This gets NSFW

I spent a majority of my time in the 90s writing for zines and coding crappy geocities web sites about riot grrrl and third wave feminism and some of the most powerful imagery of that time for me were women not being afraid of their own bodies and using them as literal billboards for our message. Anyone else familiar with the movement remember this picture? ->
So where did this body and woman positive attitude go when I saw Beth Ditto for the first time? Dunno, but I'm glad that she shocked me back into the mentality that our bodies aren't things to be ashamed of. Our bodies are bodies, just the skin that we're in and regardless of shape, size, or color it's all beautiful.

It was Beth Ditto that actually reminded me that fat is beautiful because people are beautiful.
I mention all of this because Beth is featured AGAIN on National Enquirer's Best and Worst Beach Bods issue... which for some inexplicable reason is being published in March. Inside the magazine Beth is admonished for wearing a "skin tight" bathing suit. Wait what..? Yeah.
But the National Enquirer's attempt at body shaming isn't really the point of this. Beth Ditto in a bathing suit is...
I was looking at the picture of her in her suit and thought to myself, my god she is so fucking adorable and again, she gave me pause and forced me to think about something.
How is it that I can look at a picture of Beth in a bathing suit that hugs her rolls and think that she's beautiful but when I put on a bathing suit... well I don't know what happens when I put on a bathing suit because I haven't for so many years. How is it that I can see her and the of other fat girls that work it and think about how stunning they are but when I mimic the looks I feel like a dowdy fraud?
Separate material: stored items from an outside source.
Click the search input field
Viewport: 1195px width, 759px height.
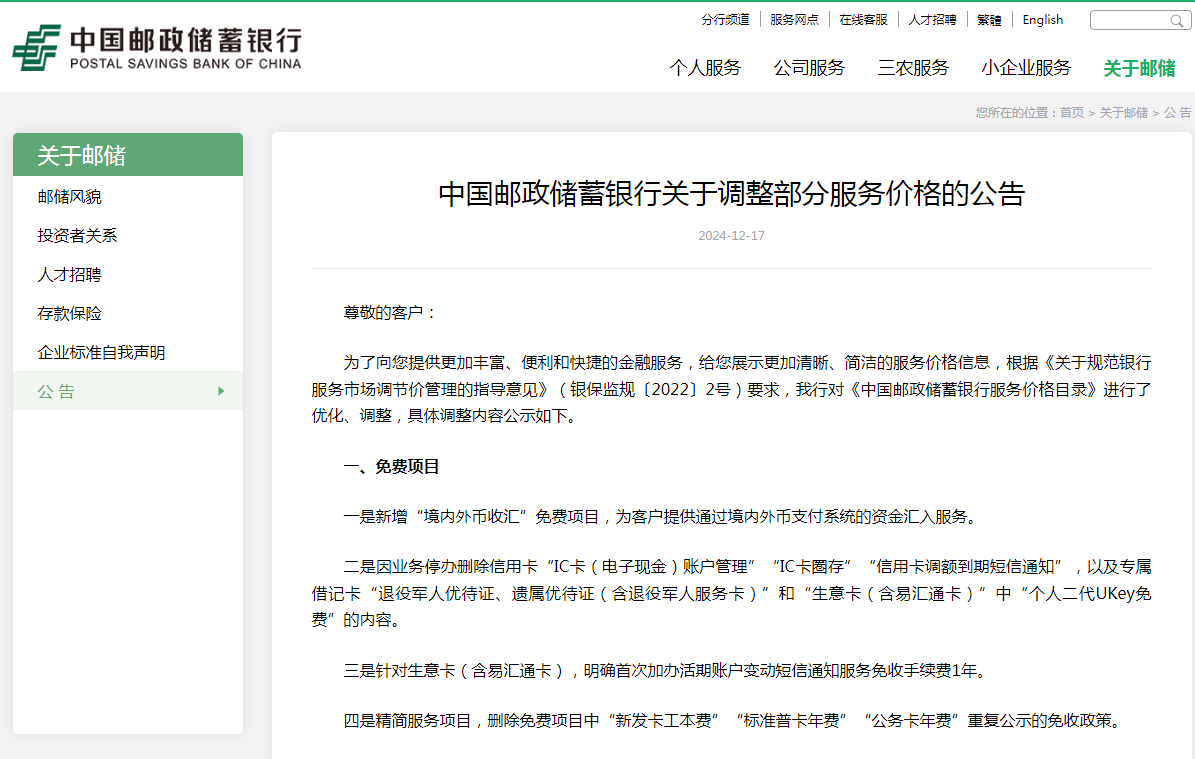pos(1130,19)
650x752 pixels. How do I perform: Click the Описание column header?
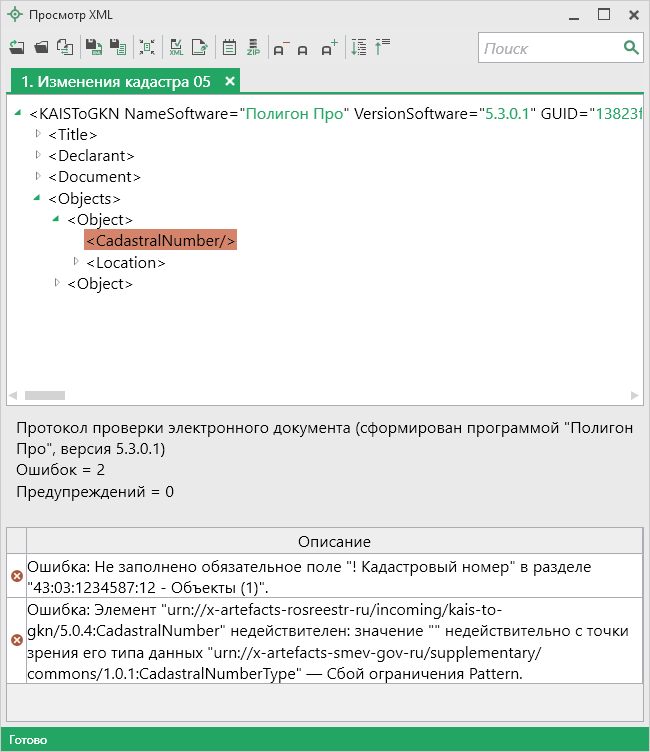(x=334, y=542)
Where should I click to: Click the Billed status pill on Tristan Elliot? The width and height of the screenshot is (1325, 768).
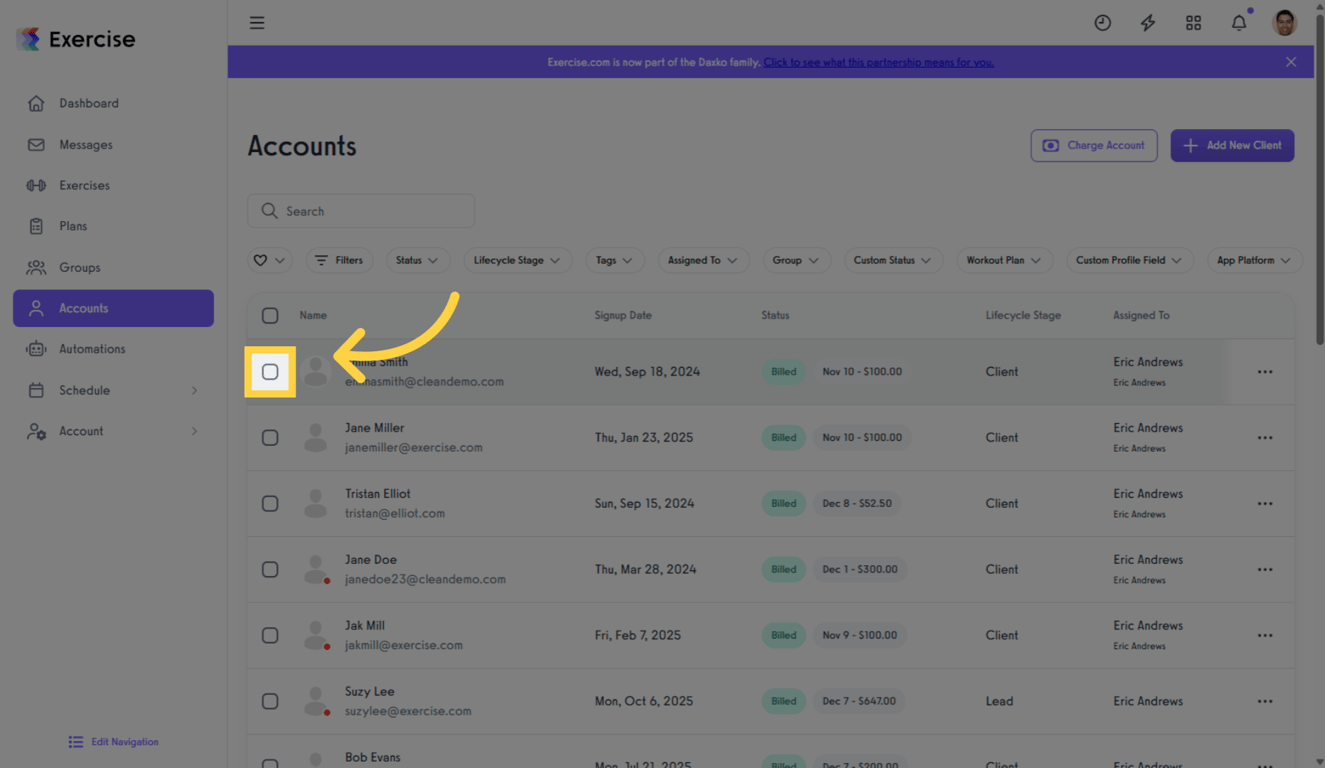[x=783, y=503]
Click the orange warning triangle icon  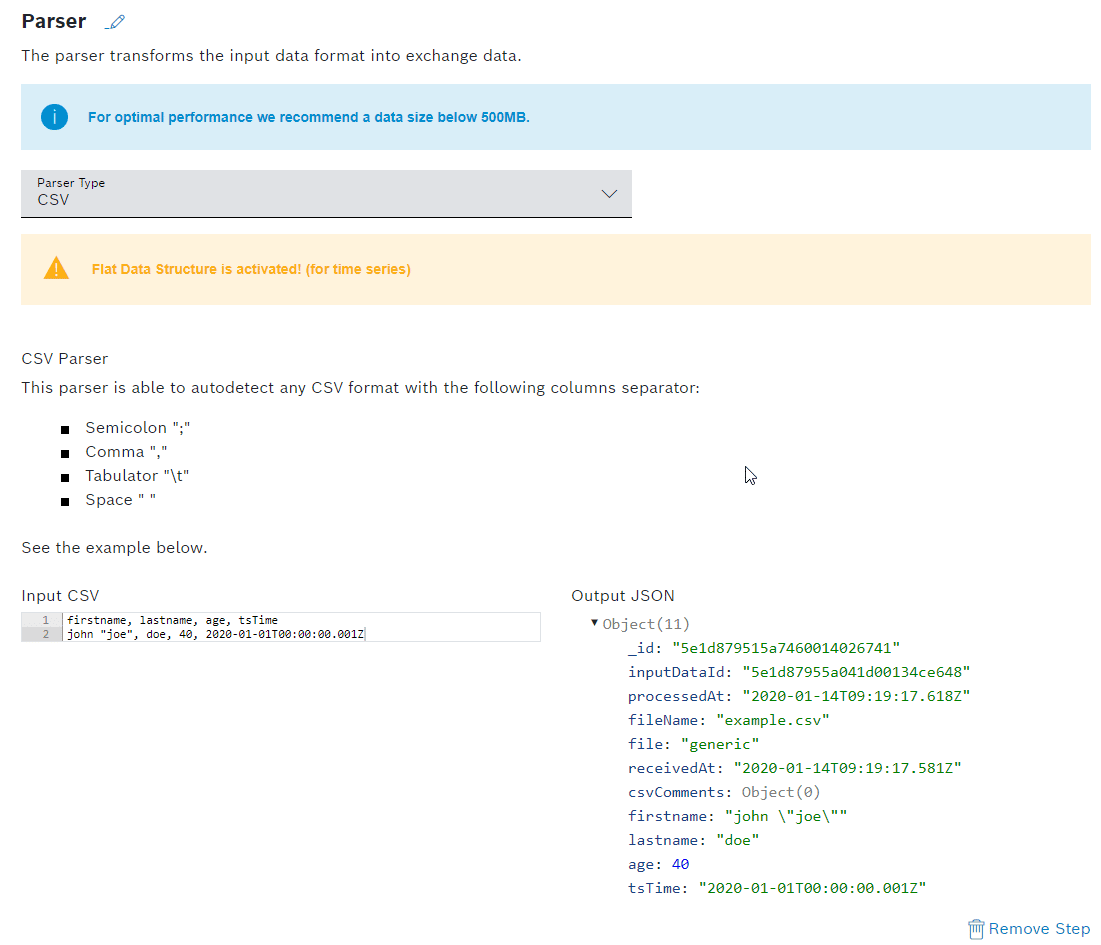[x=56, y=269]
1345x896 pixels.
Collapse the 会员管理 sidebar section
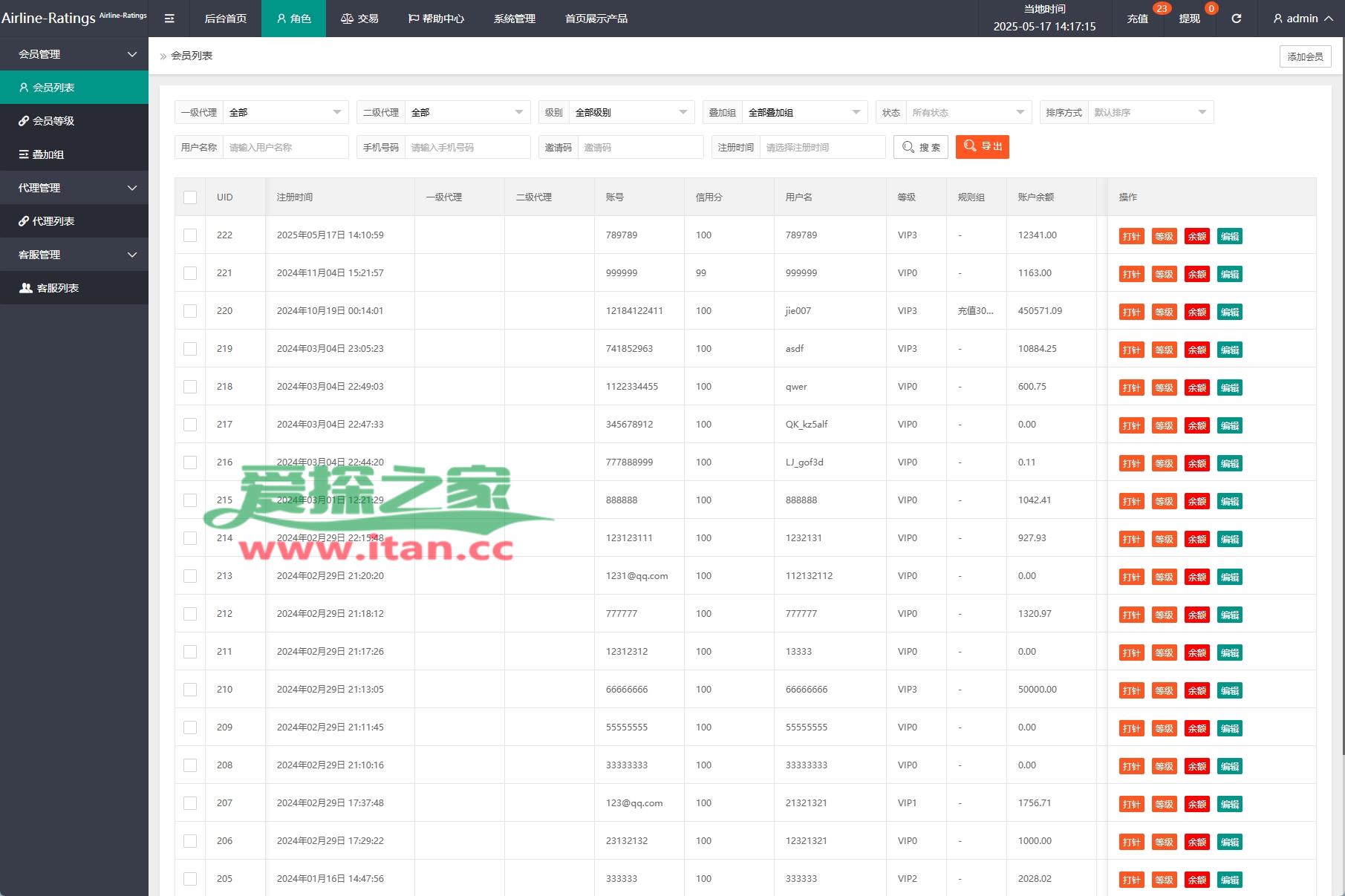coord(74,54)
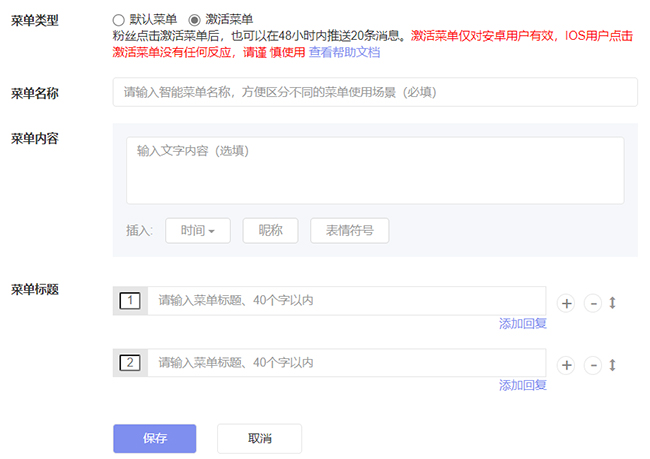Click the reorder arrow for menu title 2

612,365
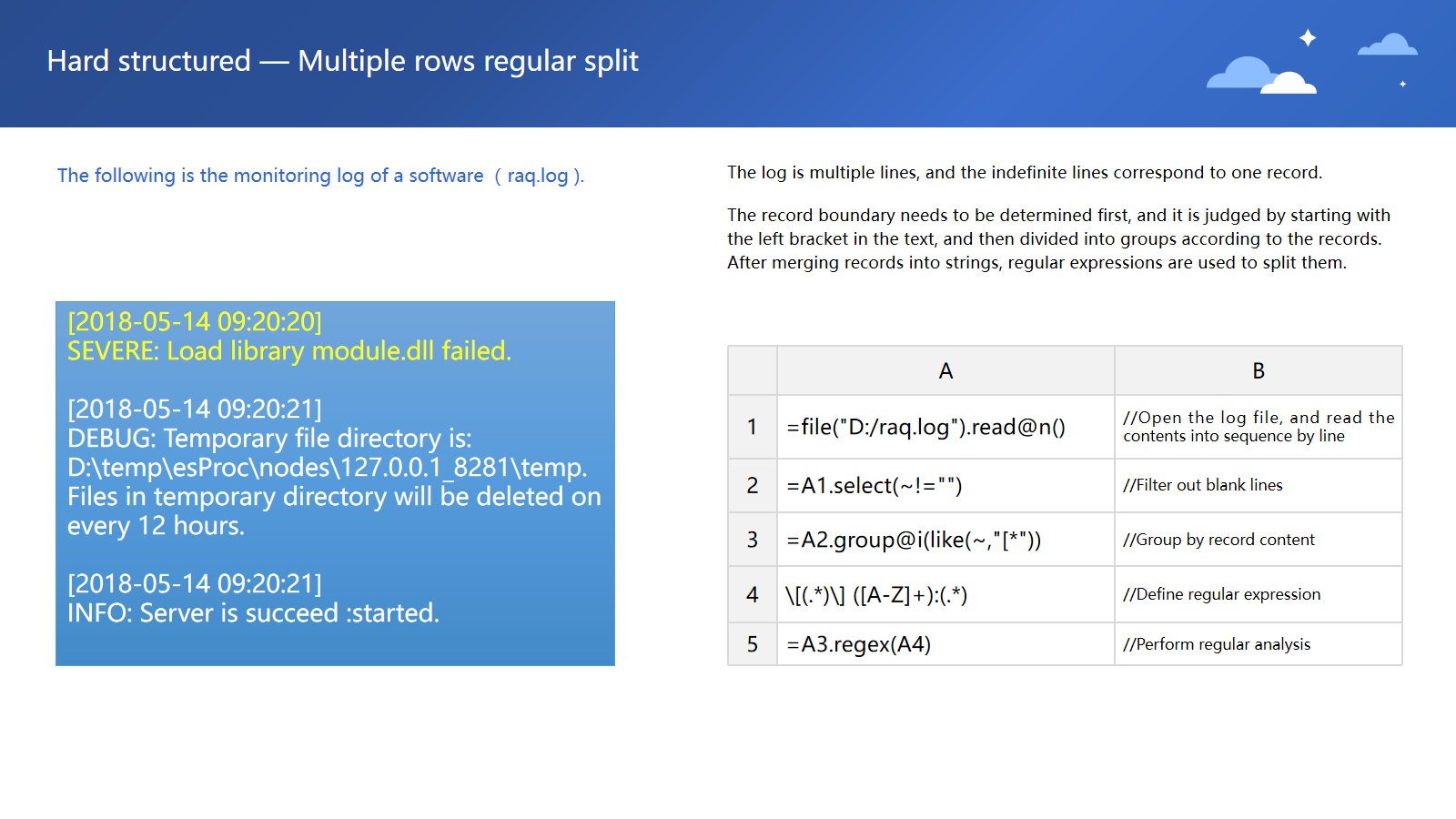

Why do I allow other fat girls to be fat and beautiful but refuse to let myself do the same?
This time I don't really have an answer to that.
1 comments:
You know, I always look at other fat women in swimsuits and admire their bravery to do what I won't let myself do...and I never think, "oh, she's such a cow," so why do I think others would judge me that way? Loving ourselves at every weight/any weight is probably one of the toughest obstacles we'll ever overcome on the way to better health, in my opinion.